Saunders stood up from the bench. He does this when a conversation has reached the point where more talking would damage what’s been built. He stretched, cracked his knuckles, looked at the broken drinking fountain.

“There’s going to be a memo,” he said. “Somewhere in the vignettes, there’s a company memo. ‘Re: Community Transition Planning.’ And it’s going to be the funniest thing in the story and also the thing that makes you sickest. Full of language about ‘right-sizing’ and ‘phased reallocation of residential resources’ and ‘continued commitment to stakeholder well-being.’ And every word is technically true and completely hollow and the person reading it in their kitchen with the Japanese maple visible through the window — that person is going to fold the memo very carefully and put it in a drawer. Not throw it away. Keep it. As evidence. Of what, they don’t know yet.”

“As evidence of a promise,” Bradbury said.

“As evidence that a promise was made in language designed to not be a promise. That’s the mastery of it. The memo promises nothing. It commits to nothing. It says ‘continued commitment’ which means nothing because commitment to commitment is recursion, not action. But the person keeps it because the keeping is all they’ve got.”

Bradbury poured the last of his tea into the thermos cap and drank it. The park was still empty.
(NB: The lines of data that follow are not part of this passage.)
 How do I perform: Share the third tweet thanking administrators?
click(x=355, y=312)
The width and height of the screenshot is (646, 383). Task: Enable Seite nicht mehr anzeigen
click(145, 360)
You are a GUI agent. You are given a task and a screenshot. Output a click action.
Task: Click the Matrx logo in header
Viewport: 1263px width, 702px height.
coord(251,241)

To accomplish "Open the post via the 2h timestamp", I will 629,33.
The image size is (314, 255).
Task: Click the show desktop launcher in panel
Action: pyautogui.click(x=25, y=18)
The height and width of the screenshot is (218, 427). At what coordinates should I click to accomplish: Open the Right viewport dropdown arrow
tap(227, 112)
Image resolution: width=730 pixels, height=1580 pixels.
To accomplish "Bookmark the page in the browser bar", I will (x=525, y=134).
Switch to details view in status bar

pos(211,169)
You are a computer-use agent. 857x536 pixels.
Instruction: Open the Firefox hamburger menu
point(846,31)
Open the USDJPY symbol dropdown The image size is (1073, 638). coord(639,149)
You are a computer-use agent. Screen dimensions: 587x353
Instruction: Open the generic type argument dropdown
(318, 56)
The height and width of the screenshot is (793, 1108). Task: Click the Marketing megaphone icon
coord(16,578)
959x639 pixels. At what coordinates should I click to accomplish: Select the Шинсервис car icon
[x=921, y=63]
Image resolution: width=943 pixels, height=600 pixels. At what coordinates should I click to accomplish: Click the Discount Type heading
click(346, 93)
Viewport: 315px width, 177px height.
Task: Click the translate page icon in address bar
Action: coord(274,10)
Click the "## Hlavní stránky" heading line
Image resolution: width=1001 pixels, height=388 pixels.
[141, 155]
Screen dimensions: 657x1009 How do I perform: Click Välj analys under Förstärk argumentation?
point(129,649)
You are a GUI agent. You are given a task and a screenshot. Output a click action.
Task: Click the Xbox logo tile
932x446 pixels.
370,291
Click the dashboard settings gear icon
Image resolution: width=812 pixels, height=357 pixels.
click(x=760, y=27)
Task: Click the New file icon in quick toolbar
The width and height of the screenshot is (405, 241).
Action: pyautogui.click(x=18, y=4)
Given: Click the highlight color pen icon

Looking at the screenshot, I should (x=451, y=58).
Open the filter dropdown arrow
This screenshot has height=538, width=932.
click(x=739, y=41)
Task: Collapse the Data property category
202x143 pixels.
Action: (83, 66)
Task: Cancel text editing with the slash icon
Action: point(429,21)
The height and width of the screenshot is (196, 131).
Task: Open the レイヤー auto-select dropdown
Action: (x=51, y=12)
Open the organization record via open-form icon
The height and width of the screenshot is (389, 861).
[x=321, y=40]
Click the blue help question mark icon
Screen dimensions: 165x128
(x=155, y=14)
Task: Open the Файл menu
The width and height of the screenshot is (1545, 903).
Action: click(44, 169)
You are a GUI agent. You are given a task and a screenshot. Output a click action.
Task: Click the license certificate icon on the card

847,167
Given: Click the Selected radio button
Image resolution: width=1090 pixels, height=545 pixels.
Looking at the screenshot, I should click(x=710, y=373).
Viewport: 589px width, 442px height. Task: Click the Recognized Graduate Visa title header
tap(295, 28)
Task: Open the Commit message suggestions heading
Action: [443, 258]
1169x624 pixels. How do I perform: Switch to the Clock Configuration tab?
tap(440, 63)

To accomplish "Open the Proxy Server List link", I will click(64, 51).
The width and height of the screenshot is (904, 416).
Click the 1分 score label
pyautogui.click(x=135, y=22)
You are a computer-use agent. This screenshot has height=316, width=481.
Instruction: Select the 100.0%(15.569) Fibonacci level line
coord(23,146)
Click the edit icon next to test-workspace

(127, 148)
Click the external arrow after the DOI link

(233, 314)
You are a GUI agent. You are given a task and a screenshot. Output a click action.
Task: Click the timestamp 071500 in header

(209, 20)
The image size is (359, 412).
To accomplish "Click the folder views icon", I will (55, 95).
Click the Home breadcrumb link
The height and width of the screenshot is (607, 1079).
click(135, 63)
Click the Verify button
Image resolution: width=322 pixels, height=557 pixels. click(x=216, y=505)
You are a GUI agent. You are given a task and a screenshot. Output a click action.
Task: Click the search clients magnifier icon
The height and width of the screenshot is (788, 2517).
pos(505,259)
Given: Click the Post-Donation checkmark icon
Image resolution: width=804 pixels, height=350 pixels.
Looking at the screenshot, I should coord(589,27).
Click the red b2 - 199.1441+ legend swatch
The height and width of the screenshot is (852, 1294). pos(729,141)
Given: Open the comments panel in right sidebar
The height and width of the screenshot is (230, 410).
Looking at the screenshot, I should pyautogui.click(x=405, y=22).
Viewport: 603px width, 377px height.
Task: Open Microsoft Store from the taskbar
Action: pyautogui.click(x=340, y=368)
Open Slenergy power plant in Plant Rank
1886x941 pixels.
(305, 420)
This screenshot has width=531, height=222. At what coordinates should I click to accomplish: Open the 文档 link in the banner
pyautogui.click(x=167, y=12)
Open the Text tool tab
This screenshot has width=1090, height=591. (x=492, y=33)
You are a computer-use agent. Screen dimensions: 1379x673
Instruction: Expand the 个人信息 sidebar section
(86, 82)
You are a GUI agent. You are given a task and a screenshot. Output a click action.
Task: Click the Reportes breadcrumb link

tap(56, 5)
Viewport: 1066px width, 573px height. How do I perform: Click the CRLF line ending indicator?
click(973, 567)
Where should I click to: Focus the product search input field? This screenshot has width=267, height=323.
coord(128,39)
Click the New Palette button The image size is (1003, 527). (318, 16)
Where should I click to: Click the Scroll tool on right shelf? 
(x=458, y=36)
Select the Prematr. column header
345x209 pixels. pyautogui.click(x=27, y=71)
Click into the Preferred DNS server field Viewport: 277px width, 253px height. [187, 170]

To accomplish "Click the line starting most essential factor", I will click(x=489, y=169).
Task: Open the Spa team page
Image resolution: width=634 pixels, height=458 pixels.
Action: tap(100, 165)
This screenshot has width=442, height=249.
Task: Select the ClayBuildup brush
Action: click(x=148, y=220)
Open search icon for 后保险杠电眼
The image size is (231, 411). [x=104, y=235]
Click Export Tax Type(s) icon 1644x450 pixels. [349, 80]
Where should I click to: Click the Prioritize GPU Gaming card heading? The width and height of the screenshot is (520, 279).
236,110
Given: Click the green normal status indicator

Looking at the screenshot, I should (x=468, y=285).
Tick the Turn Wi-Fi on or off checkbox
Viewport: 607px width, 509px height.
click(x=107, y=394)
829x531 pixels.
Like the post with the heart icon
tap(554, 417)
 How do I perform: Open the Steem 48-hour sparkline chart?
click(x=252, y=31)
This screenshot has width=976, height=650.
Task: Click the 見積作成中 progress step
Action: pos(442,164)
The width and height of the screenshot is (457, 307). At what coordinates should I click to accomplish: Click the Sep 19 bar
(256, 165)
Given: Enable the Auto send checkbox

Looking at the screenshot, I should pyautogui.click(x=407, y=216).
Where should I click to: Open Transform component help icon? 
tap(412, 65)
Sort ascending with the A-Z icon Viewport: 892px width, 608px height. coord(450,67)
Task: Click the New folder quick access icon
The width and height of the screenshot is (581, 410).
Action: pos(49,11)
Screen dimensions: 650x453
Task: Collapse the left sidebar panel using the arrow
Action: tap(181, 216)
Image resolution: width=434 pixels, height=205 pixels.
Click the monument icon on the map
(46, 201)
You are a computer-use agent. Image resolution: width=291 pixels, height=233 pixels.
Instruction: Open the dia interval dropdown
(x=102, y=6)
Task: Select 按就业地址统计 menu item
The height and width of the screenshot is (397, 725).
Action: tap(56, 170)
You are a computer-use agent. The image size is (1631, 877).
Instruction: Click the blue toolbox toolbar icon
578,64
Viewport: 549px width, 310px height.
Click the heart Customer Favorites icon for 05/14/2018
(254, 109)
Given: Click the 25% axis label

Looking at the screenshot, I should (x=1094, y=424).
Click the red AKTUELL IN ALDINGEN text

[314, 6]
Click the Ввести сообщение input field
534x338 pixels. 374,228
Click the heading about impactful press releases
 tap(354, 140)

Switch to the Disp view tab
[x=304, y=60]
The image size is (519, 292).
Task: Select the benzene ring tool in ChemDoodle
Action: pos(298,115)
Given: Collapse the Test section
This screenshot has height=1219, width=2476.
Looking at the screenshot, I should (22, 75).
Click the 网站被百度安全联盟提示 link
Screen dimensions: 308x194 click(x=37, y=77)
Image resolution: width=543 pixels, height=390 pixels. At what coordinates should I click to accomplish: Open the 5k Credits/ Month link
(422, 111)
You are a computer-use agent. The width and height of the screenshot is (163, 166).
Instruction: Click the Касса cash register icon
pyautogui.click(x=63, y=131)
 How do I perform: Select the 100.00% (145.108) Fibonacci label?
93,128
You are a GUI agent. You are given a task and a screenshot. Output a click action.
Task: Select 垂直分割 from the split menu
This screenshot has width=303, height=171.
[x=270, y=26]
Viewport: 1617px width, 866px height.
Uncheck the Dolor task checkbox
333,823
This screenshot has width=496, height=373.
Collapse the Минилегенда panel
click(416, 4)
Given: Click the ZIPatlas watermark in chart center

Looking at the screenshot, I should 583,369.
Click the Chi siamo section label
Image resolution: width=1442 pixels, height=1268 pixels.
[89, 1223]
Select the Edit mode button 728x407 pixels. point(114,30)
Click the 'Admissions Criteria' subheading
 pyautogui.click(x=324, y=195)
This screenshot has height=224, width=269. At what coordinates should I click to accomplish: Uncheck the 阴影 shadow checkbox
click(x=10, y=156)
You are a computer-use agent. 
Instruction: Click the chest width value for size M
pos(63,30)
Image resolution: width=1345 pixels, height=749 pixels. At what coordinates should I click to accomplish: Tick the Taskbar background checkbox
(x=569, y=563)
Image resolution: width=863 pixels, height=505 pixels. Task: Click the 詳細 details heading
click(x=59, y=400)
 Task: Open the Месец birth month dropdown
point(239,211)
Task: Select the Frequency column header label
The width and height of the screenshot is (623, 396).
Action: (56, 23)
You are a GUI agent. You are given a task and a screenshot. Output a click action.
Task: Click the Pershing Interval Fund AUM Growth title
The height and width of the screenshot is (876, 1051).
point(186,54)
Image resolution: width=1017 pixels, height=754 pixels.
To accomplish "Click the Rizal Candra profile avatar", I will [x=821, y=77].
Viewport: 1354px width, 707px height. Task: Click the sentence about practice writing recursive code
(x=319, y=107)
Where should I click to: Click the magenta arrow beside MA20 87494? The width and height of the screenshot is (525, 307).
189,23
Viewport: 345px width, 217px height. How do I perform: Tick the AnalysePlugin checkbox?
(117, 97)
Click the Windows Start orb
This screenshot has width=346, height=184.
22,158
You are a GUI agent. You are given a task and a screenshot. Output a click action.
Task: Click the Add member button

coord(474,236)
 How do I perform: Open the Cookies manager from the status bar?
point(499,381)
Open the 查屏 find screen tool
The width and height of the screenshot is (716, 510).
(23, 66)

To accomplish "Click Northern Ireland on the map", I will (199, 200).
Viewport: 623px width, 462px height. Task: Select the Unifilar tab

The sun was doing something complicated with the clouds, throwing long shadows across the grass that moved as we watched them.

“Seven thousand words,” I said. “That’s the target. Enough for five or six vignettes. Each one a household. Each one a decision.”

“Each one a different way of answering the same question,” Bradbury said. “Which is: What do you keep?”

“And the answer is different every time,” Saunders said, “and every answer is wrong, and every answer is the only one available, and the reader finishes the story and looks at their own house and thinks: What would I keep? And they don’t know. And that not-knowing is the whole point.”

Bradbury folded his chair. Saunders picked up his apple core from where it hadn’t quite made it into the trash can — he’d missed after all, and had apparently known and not cared until now. I stayed on Elaine’s bench for a while after they left, watching the shadows move across the grass, thinking about sprinklers and Japanese maples and memos folded carefully into drawers. The drinking fountain caught the light for a moment. It looked, briefly, like it might work.